Some teams keep a small checklist per deployment: compiler string from artifacts, optimizer flag, runs, and the exact solc binary Hardhat downloaded. That avoids “it worked on my machine” drift between deploy and verify.
From your project root:
npx hardhat flatten contracts/MyToken.sol > flattened.sol
Review flattened.sol for duplicate SPDX/license pragmas or artifacts some flatteners emit; trim if the UI requires a single license line.

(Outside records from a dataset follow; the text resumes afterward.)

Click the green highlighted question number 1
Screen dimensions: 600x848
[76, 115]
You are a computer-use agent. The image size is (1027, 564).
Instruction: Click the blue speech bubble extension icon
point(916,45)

Method 2: Hardhat Verification Plugin
Automated verification avoids paste errors and keeps compiler metadata aligned with your build.
Install the plugin:
npm install --save-dev @nomicfoundation/hardhat-verify
Add to hardhat.config.js:
require("@nomicfoundation/hardhat-verify");
module.exports = {
// ... existing config
etherscan: {
apiKey: {
esc: "no-api-key-needed",
},
customChains: [
{
network: "esc",
chainId: 20,
urls: {
apiURL: "https://esc.elastos.io/api",
browserURL: "https://esc.elastos.io",
},
},
],
},
};
If you use TypeScript config (hardhat.config.ts), the same etherscan / customChains structure applies; only the require vs import style changes.

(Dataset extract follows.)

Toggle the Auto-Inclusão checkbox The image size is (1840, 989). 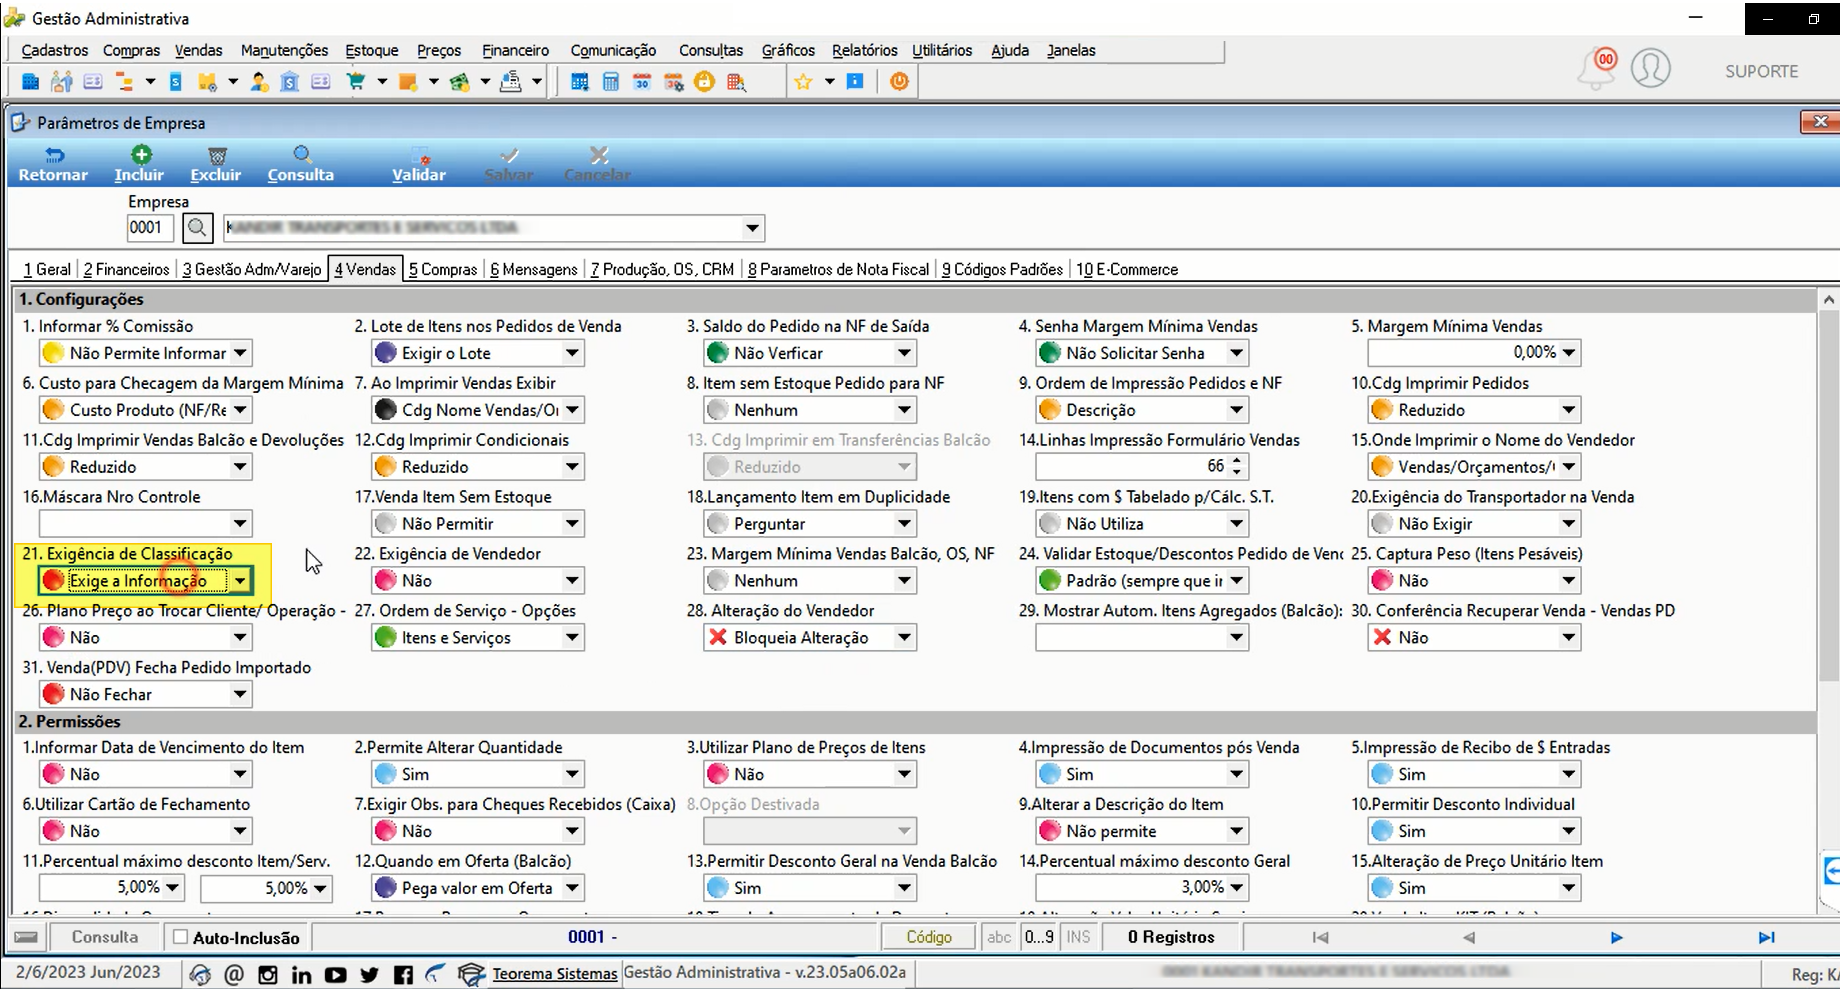pyautogui.click(x=180, y=937)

Wire your networks entry (e.g. escMainnet) to ESC RPC as in Deploy a Smart Contract, then run:
npx hardhat verify --network escMainnet DEPLOYED_CONTRACT_ADDRESS "constructor_arg1" "constructor_arg2"
Omit constructor arguments if the constructor takes none. Use the same account/network you used to deploy.

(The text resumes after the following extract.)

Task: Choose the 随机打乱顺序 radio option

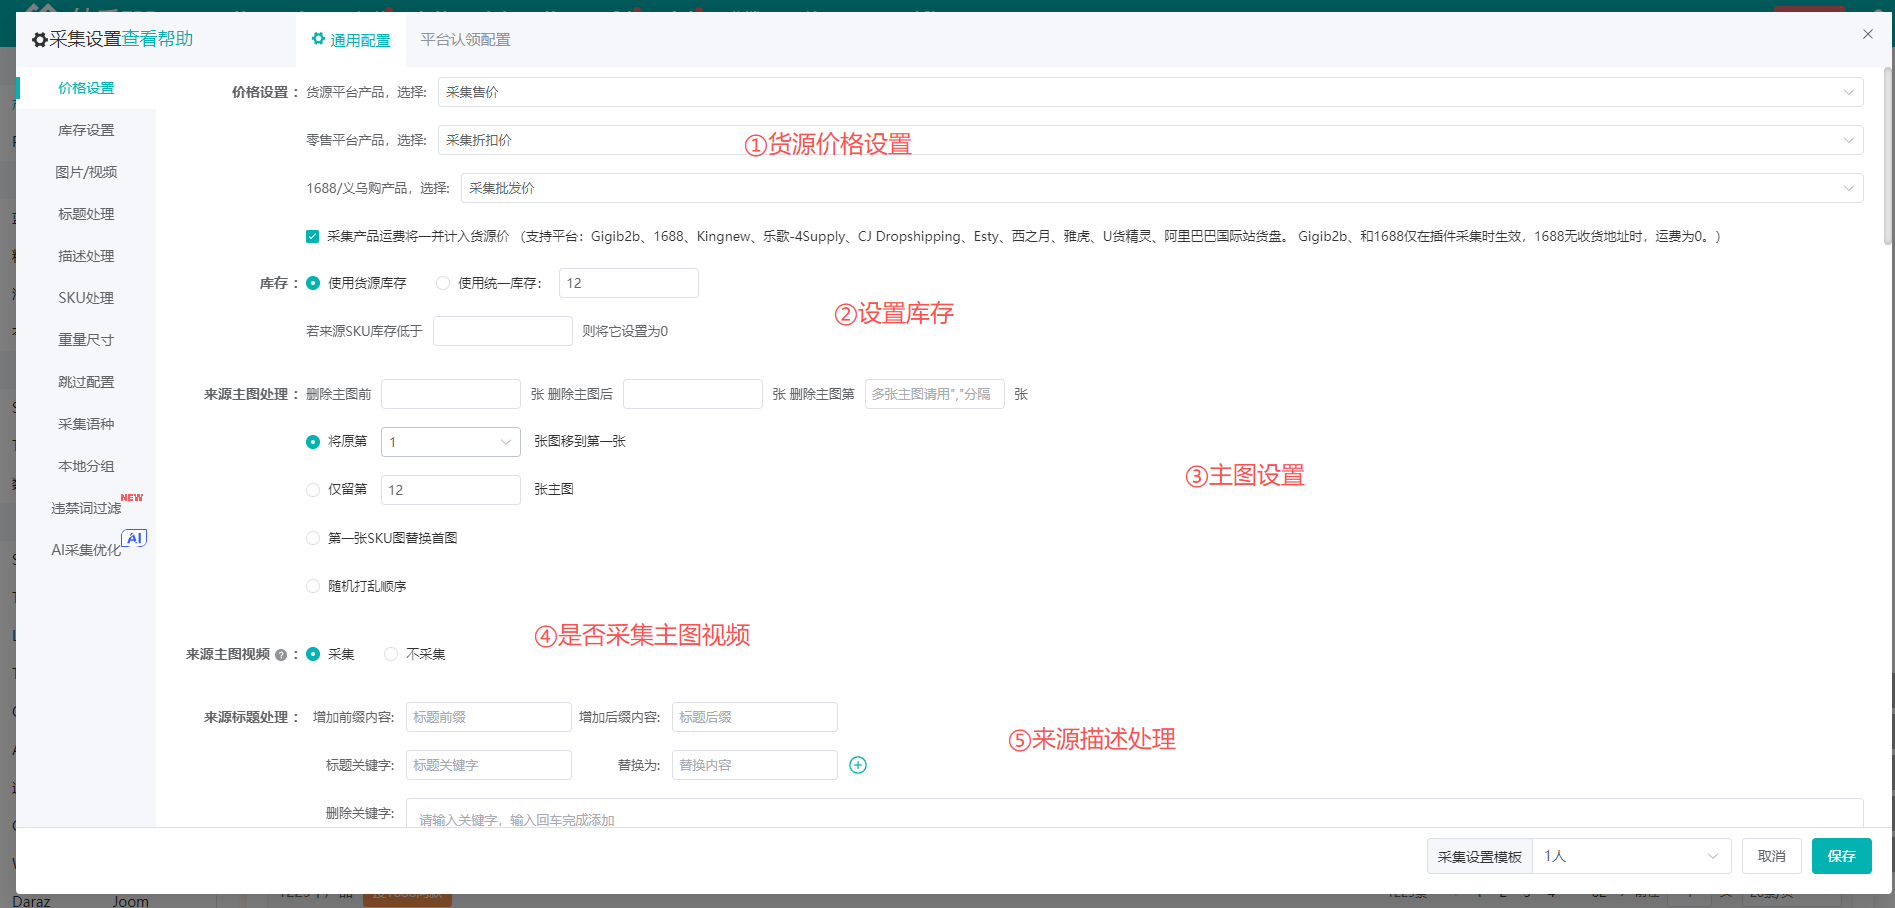Action: pos(313,586)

For testnet (chain ID 21), add another customChains entry with chainId: 21, apiURL: "https://esc-testnet.elastos.io/api", and browserURL: "https://esc-testnet.elastos.io", and point your verify command at the matching --network alias.
ESC’s Blockscout instance does not require a paid API key; the string no-api-key-needed satisfies the plugin’s expectation of a non-empty key for the custom chain.
Method 3: Sourcify
Blockscout integrates Sourcify-style verification: you can upload metadata.json and the source files produced by Solidity’s standard JSON output (for example Hardhat’s artifacts/build-info flow).
Typical workflow:
- Compile with the same settings you used for deployment (do not change Solidity version or optimizer between deploy and verify).
- Locate the build info JSON under
artifacts/build-info/(Hardhat) or your toolchain’s equivalent. - In the explorer, choose the verification path that accepts metadata, standard JSON, or Sourcify (wording depends on Blockscout version).
- Upload
metadata.jsonplus the referenced sources so the compiler can reconstruct bytecode.
Sourcify shines when your contract spans multiple files and libraries: you avoid flattening and preserve original import paths, as long as the file layout matches what the metadata records.
- Works well with default Hardhat compilation output when you preserve build-info and sources.
- Prefer this when you want multi-file verification without flattening, as long as paths and settings match the deployment.
Check the explorer’s verification UI for the exact “Sourcify” or “metadata” upload path; labels follow upstream Blockscout releases.
Common Issues
| Symptom | What to check |
|---|---|
| Compiler mismatch | Full compiler string (version + commit) must match the binary used to compile. |
| Bytecode mismatch | Optimization on/off and runs must match; EVM version must match. |
| Wrong contract | Contract name is the specific contract Foo that was deployed at that address. |
| Constructor errors | Pass constructor args to hardhat verify in order; manual forms need ABI-encoded args if requested. |
| Imports / paths | Flatten or use Sourcify/metadata so the explorer sees a consistent file tree. |
| Linked libraries | Library addresses baked at deploy time must match; verify with the same library deployment metadata your toolchain recorded. |
| Proxies | Verify the implementation contract at its address; proxy patterns may need separate entries per Blockscout’s proxy plugin support. |
If you upgrade an implementation behind a proxy, repeat verification for the new implementation address. Users often forget this step after a timelock or multisig upgrade.
Verification compares recompiled bytecode to on-chain bytecode. Any difference in compiler, optimizer, libraries, or constructor arguments will fail; always reproduce the exact build you used for deployment.